Notably, when compared with serum PSA, serum Cav-1 more specifically identifies clinically aggressive disease. This likely reflects the fact that, unlike PSA, Cav-1 biologically contributes to malignant progression and the development of castrate-resistance. For the same reason, serum Cav-1 measurement may also prove useful as a biomarker in other prostate cancer disease states (see Figure 1). For example, in patients with PSA-only recurrent disease following local therapy, analysis of serum Cav-1 levels may help determine which of these patients warrant aggressive therapy. Similarly, in patients with castrate-resistant metastatic disease, serum Cav-1 levels may be useful in monitoring response to therapy. Since Cav-1 critically modulates both the epithelial and host tissue microenvironment, the success of novel treatment strategies that target both compartments should correlate with serum Cav-1 responses.
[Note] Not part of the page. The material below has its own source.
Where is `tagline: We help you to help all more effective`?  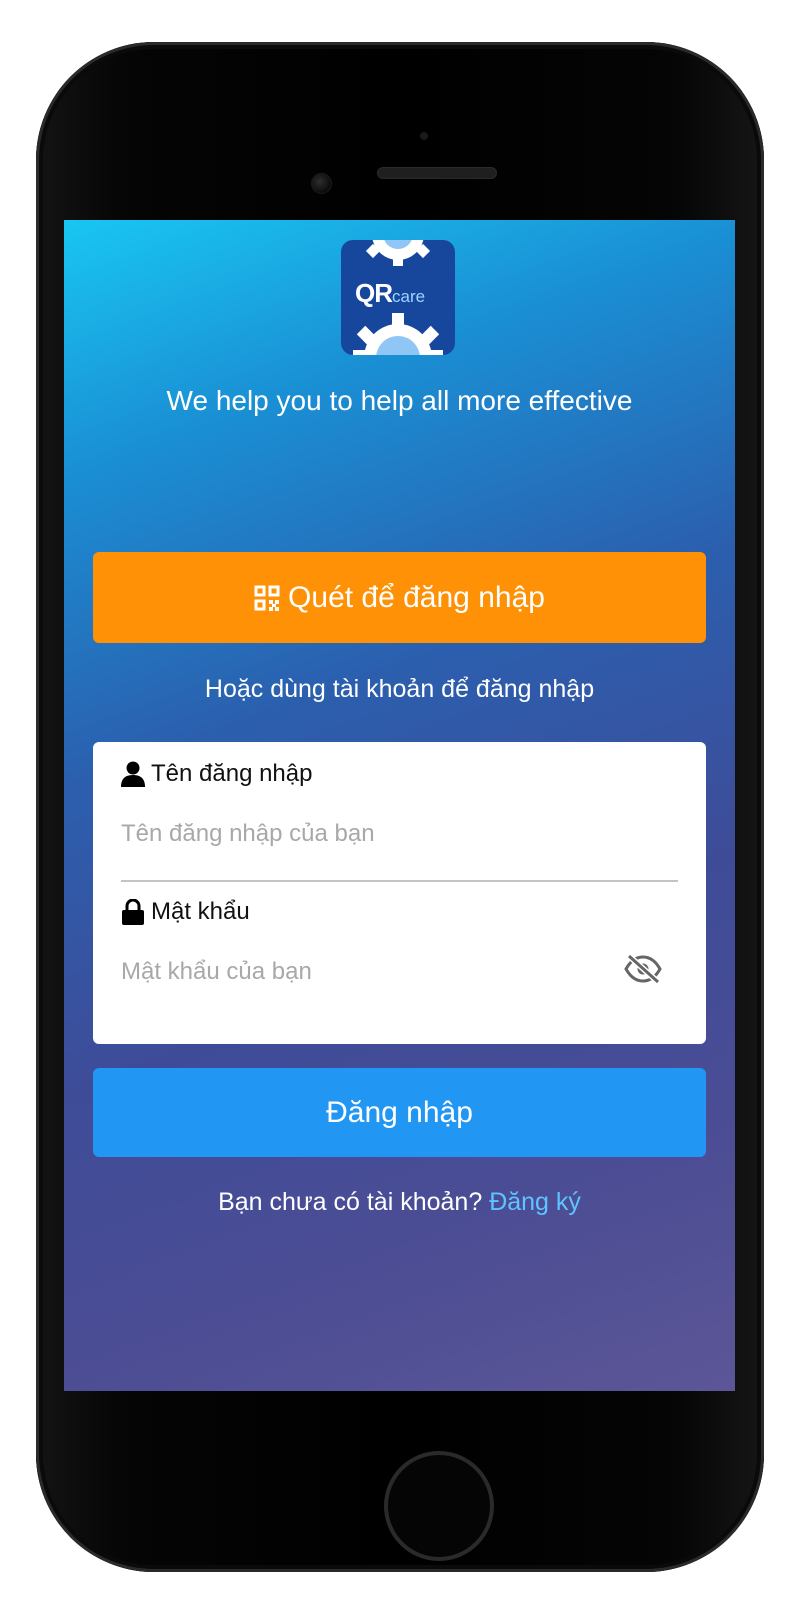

A growing body of preclinical and clinical data has established the importance of Cav-1 in the development of virulent prostate cancer. As an oncogene, Cav-1 protects prostate cancer epithelial cells from apoptotic stimuli, enhances prosurvival pathways mediated by multiple growth factors involved in prostate cancer progression, and supports castrate-resistant growth. Cav-1 also contributes to the metastatic potential of prostate cancer through induction of tumor-associated neoangiogenesis in the host microenvironment. Because it is a secreted protein that can be reliably measured in peripheral blood by ELISA, Cav-1 has enormous potential as a novel biomarker in prostate cancer. Preliminary studies suggest that serum Cav-1 enhances the performance of existing tools that rely on serum PSA, Gleason score, and clinical stage to predict outcomes for patients who receive treatment for localized disease. Serum Cav-1 should also prove useful as a prognostic/predictive biomarker for patients with PSA-only recurrent disease and in patients receiving therapy for metastatic disease. Additional studies are currently underway to validate this promising biomarker.
The authors report no conflicts of interest in this work.